The next point is that of that list, only one is what most folks would think of as a prominent, long-standing Pinot label, such as Beaux Freres or Domaine Drouhin, or Dom. Serene, or Ken Wright. Only Bergstrom is that. I barely know Evening Land and Solena, and I don't know Big Table Farm or Colene Clemens, even after 16 years of visiting wineries in the area. Congrats to the lesser-known wineries.
Next up for consideration is the vintage year: Of course some 2012 Oregon Pinots will prevail; it was a magnificent year. But look at Bergstrom's 2013 at #14 on the list! 2013 was a wet, disappointing year, and at Bergstrom they made the tough decision to harvest early, and ended up with this result. Kudos to Oregonian winemakers, who can create great results from mediocre weather. All Pinot enthusiasts need to applaud that kind of risk-taking and skill.

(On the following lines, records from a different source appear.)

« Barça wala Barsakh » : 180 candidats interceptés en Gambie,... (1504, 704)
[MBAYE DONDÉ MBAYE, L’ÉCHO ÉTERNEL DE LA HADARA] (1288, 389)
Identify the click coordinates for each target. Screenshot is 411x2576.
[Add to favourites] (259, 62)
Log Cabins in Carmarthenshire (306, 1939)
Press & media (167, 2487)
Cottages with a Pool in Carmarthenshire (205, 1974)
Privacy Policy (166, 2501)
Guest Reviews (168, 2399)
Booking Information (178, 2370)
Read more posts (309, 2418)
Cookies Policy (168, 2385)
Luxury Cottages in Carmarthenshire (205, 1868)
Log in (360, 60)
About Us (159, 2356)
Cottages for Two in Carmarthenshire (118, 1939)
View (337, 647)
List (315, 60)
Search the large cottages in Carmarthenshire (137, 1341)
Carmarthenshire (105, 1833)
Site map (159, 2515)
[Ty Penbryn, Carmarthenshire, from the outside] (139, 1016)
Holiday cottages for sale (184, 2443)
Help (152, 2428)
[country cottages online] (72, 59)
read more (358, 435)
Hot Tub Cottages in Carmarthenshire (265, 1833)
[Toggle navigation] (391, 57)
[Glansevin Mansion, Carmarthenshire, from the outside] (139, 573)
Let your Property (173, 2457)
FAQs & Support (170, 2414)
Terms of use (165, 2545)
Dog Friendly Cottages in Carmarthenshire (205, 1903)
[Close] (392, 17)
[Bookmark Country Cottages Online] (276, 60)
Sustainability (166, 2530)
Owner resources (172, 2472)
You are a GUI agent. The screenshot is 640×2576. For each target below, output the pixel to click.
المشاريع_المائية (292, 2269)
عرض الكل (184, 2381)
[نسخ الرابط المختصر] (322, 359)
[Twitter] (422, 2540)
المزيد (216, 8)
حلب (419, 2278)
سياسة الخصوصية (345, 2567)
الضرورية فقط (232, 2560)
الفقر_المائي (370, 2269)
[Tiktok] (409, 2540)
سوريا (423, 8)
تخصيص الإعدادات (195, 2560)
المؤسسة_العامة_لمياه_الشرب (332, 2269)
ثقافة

Finally, it must be said that:
a. All wines change, over time, in the bottle. I just finished my last 2009 Tamarack Syrah, which got 94 points Spectator, and it was spent, with no nose, hardly any fruit noticeable, and just not a pleasure to drink. And yet, just four short years ago it was a thing of magic. If Spectator re-sampled its Top 100 list today, I bet more than half of the honored wines would be replaced by something else.
b. Rest assured there are plenty of GREAT Oregon wines in the market, which didn't make this list. Any Top 100 list is going to create catastrophic sins of omission. But we all love lists, so there you go.